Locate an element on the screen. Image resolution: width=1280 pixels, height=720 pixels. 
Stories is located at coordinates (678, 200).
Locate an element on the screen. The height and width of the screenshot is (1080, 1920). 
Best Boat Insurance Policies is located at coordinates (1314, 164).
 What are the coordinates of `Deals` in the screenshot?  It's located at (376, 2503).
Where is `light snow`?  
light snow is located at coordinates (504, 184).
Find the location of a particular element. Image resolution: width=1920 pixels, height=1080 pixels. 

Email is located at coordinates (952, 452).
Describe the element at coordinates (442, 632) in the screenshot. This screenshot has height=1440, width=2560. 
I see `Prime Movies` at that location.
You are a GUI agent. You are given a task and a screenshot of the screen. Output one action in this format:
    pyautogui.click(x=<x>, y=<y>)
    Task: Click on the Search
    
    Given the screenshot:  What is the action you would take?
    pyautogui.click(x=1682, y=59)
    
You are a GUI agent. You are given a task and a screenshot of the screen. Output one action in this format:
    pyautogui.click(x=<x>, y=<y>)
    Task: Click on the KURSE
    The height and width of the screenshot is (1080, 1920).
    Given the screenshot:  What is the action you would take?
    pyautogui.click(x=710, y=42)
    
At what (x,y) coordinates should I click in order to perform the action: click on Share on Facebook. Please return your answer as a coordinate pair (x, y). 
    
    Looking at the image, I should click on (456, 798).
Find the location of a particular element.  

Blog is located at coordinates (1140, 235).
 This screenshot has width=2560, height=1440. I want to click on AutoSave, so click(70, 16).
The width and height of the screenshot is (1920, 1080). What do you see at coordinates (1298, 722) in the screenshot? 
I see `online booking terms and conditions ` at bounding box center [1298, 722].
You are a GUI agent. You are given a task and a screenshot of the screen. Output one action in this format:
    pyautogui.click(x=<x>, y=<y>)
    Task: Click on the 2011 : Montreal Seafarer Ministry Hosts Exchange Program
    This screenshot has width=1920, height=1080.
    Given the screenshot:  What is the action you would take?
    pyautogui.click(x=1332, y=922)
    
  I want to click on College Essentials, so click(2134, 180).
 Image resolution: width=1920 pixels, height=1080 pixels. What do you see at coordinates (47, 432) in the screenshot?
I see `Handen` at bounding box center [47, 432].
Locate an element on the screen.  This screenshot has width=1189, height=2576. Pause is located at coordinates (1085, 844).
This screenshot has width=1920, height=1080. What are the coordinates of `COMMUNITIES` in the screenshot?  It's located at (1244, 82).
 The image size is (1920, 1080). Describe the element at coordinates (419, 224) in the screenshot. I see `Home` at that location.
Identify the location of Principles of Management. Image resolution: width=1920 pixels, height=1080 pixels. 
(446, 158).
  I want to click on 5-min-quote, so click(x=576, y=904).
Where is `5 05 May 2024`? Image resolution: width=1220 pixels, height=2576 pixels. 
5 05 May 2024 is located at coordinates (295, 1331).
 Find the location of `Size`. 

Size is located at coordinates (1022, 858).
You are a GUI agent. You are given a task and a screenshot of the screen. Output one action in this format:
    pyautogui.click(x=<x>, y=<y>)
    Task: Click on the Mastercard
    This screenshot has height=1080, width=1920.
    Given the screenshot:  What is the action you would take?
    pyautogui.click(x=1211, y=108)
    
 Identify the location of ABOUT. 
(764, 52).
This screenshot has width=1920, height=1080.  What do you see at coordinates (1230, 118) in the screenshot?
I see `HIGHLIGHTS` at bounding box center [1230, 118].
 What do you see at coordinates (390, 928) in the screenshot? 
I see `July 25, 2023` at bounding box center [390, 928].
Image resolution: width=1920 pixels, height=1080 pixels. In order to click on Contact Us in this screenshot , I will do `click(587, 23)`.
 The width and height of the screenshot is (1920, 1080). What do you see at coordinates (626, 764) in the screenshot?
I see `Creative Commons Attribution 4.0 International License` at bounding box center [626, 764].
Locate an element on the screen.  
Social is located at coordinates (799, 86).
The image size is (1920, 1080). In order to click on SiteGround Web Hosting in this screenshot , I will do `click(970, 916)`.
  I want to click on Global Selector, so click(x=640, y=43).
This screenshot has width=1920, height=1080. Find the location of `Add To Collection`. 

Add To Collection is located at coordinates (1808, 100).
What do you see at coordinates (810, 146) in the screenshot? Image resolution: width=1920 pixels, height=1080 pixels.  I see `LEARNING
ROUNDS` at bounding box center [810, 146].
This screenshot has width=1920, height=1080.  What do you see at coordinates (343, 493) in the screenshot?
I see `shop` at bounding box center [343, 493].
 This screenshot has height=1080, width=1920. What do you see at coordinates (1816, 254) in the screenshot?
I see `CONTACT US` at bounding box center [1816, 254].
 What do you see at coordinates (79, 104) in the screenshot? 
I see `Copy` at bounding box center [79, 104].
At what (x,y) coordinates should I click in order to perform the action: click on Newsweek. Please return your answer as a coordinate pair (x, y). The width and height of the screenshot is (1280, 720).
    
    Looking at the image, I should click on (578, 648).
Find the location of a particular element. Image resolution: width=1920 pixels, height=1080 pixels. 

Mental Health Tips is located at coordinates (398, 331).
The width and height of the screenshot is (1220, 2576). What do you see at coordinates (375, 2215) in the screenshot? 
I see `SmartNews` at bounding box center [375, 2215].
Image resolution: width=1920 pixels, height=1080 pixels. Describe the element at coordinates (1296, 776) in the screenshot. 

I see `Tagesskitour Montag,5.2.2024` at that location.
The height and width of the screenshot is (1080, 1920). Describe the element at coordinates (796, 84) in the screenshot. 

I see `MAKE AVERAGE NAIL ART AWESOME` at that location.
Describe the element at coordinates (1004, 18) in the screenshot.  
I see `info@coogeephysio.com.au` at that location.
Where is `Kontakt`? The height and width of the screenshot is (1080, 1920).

——

Objectif visé — Réécrivez les lignes qui vont de celle contenant « 722) in the screenshot? » jusqu'à celle contenant « center [390, 928]. », toutes deux comprises, en remplaçant « Mastercard » par « Visa » sans rien changer d'autre.

Solution rédigée —
The width and height of the screenshot is (1920, 1080). What do you see at coordinates (1298, 722) in the screenshot? 
I see `online booking terms and conditions ` at bounding box center [1298, 722].
You are a GUI agent. You are given a task and a screenshot of the screen. Output one action in this format:
    pyautogui.click(x=<x>, y=<y>)
    Task: Click on the 2011 : Montreal Seafarer Ministry Hosts Exchange Program
    This screenshot has width=1920, height=1080.
    Given the screenshot:  What is the action you would take?
    pyautogui.click(x=1332, y=922)
    
  I want to click on College Essentials, so click(2134, 180).
 Image resolution: width=1920 pixels, height=1080 pixels. What do you see at coordinates (47, 432) in the screenshot?
I see `Handen` at bounding box center [47, 432].
Locate an element on the screen.  This screenshot has width=1189, height=2576. Pause is located at coordinates (1085, 844).
This screenshot has width=1920, height=1080. What are the coordinates of `COMMUNITIES` in the screenshot?  It's located at (1244, 82).
 The image size is (1920, 1080). Describe the element at coordinates (419, 224) in the screenshot. I see `Home` at that location.
Identify the location of Principles of Management. Image resolution: width=1920 pixels, height=1080 pixels. 
(446, 158).
  I want to click on 5-min-quote, so click(x=576, y=904).
Where is `5 05 May 2024`? Image resolution: width=1220 pixels, height=2576 pixels. 
5 05 May 2024 is located at coordinates (295, 1331).
 Find the location of `Size`. 

Size is located at coordinates (1022, 858).
You are a GUI agent. You are given a task and a screenshot of the screen. Output one action in this format:
    pyautogui.click(x=<x>, y=<y>)
    Task: Click on the Visa
    This screenshot has height=1080, width=1920.
    Given the screenshot:  What is the action you would take?
    pyautogui.click(x=1211, y=108)
    
 Identify the location of ABOUT. 
(764, 52).
This screenshot has width=1920, height=1080.  What do you see at coordinates (1230, 118) in the screenshot?
I see `HIGHLIGHTS` at bounding box center [1230, 118].
 What do you see at coordinates (390, 928) in the screenshot? 
I see `July 25, 2023` at bounding box center [390, 928].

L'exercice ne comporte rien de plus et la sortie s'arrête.